About this task: Where the string "agent" shows up in a line of the records, copy that line.

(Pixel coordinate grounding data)
══════

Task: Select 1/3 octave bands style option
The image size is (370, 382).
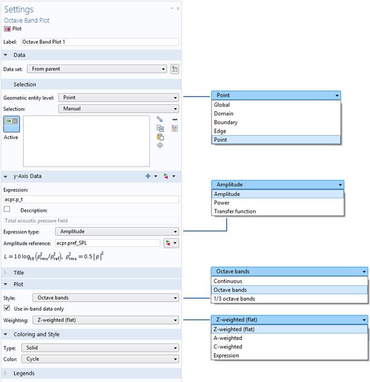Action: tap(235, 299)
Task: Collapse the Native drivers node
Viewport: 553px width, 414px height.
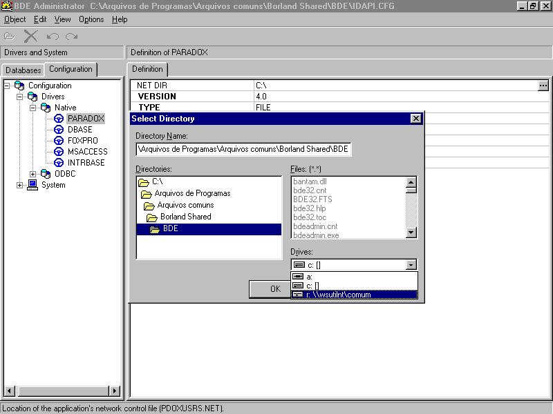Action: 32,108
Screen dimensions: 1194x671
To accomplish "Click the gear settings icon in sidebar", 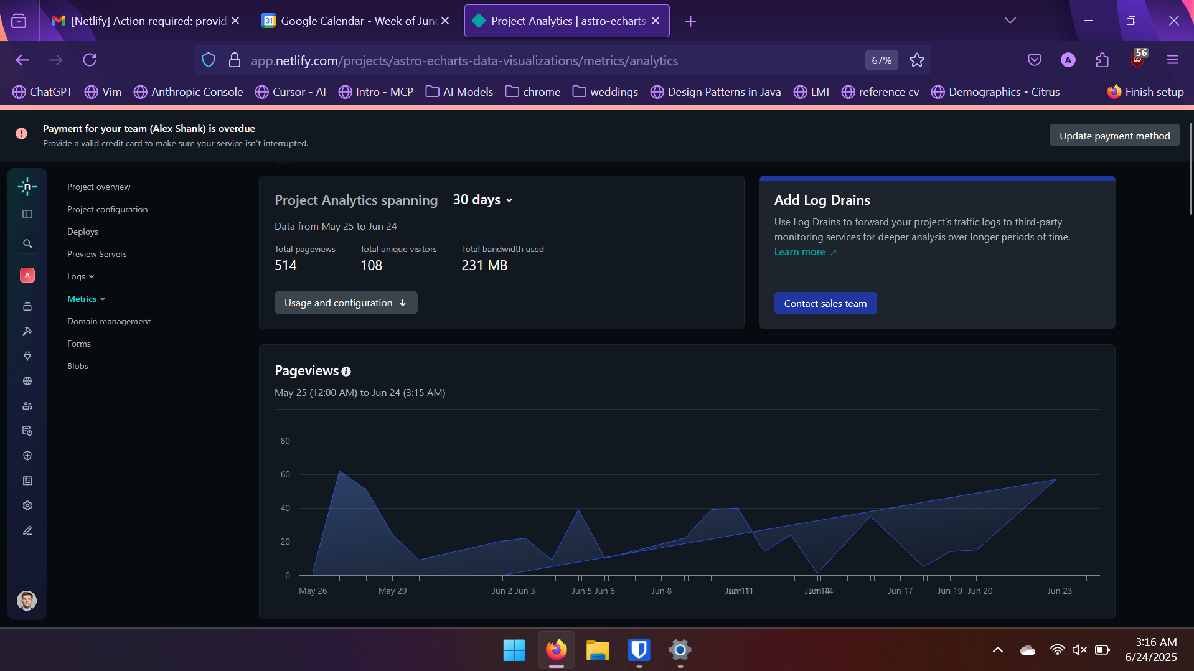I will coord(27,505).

══════

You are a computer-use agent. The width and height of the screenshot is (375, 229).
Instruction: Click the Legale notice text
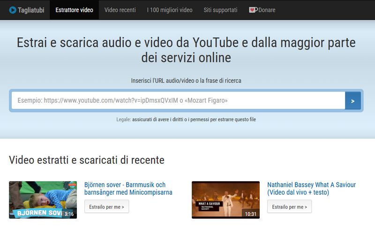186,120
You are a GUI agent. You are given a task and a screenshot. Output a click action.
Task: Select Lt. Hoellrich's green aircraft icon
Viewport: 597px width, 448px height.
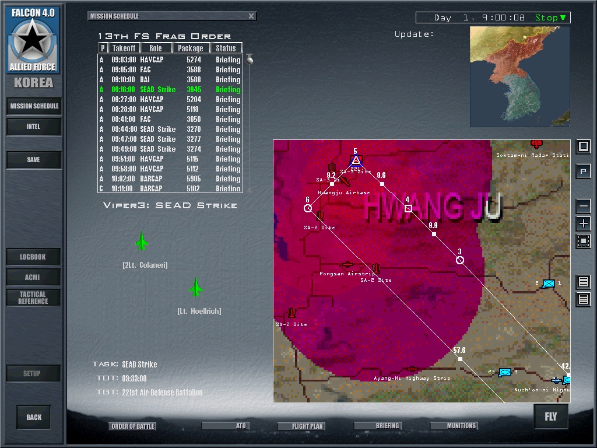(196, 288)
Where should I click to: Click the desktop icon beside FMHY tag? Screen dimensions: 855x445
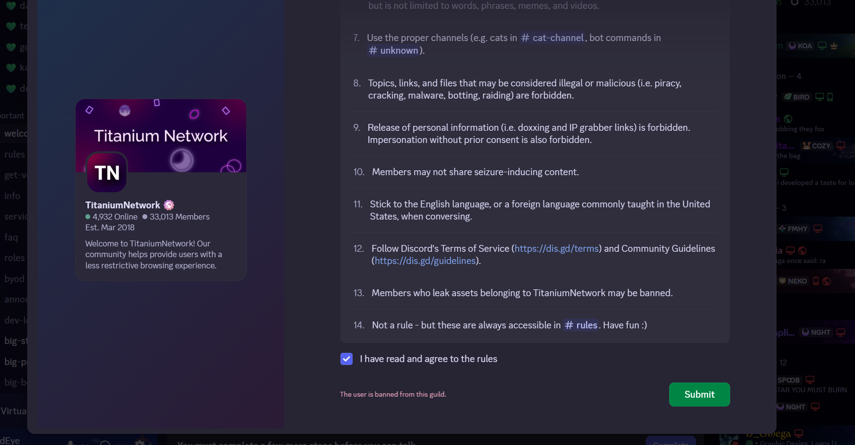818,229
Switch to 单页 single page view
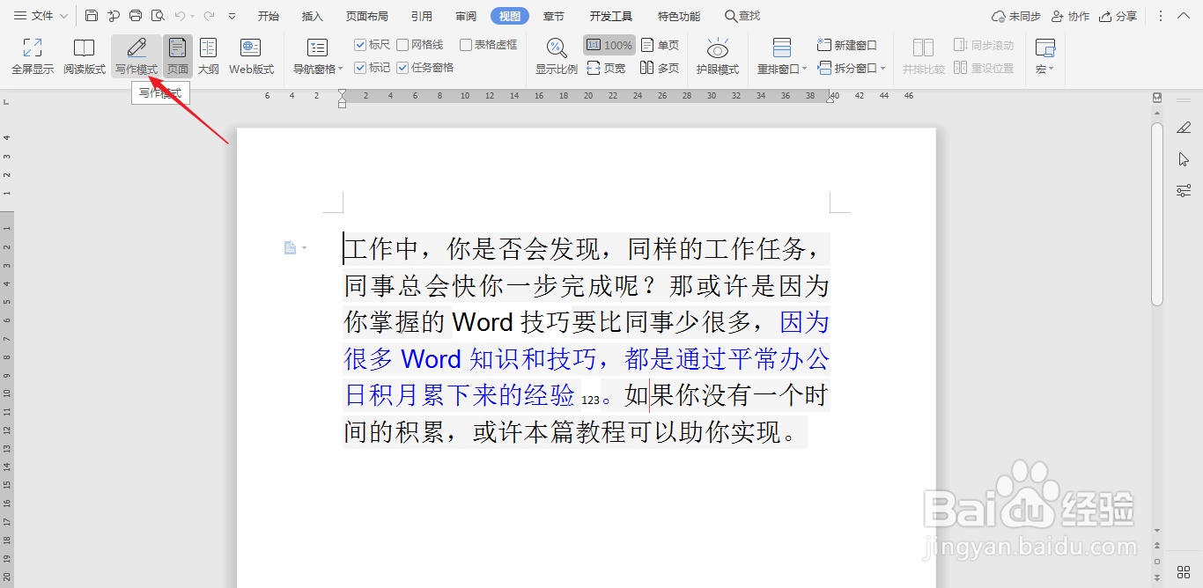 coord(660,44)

══════

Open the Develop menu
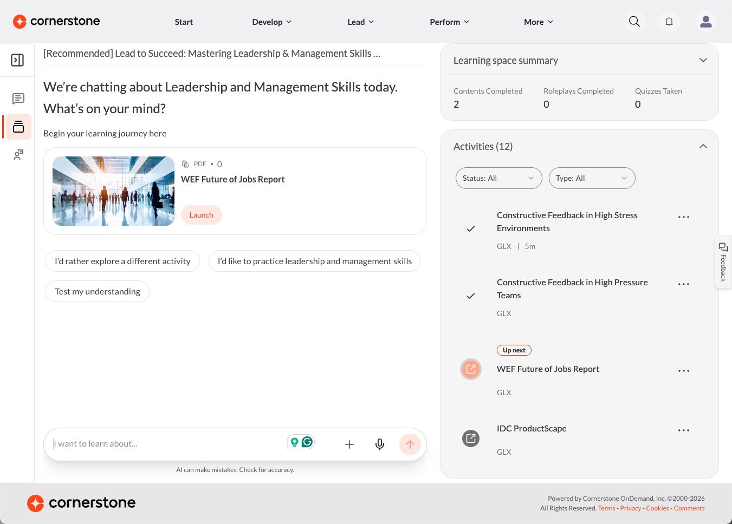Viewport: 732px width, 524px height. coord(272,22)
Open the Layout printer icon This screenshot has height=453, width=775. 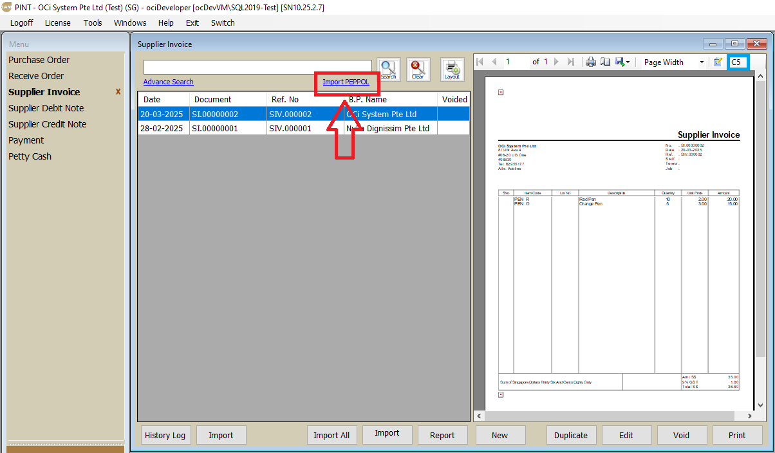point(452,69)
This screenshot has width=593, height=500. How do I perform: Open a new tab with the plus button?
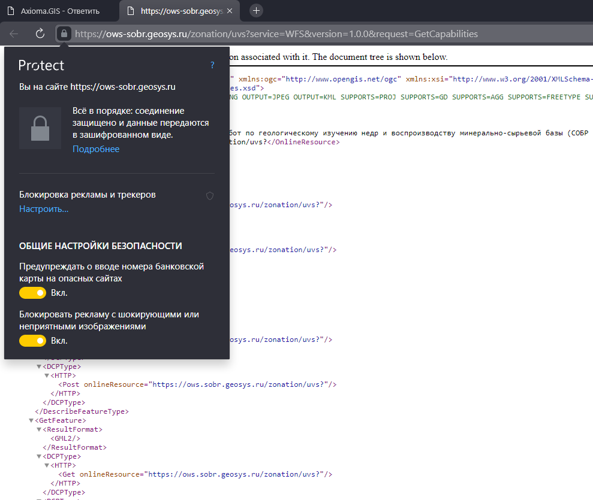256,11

══════

Answer to this problem:
You are a computer-use agent. The width and height of the screenshot is (375, 229).
You are a GUI agent. You are given a task and a screenshot. Output a click action.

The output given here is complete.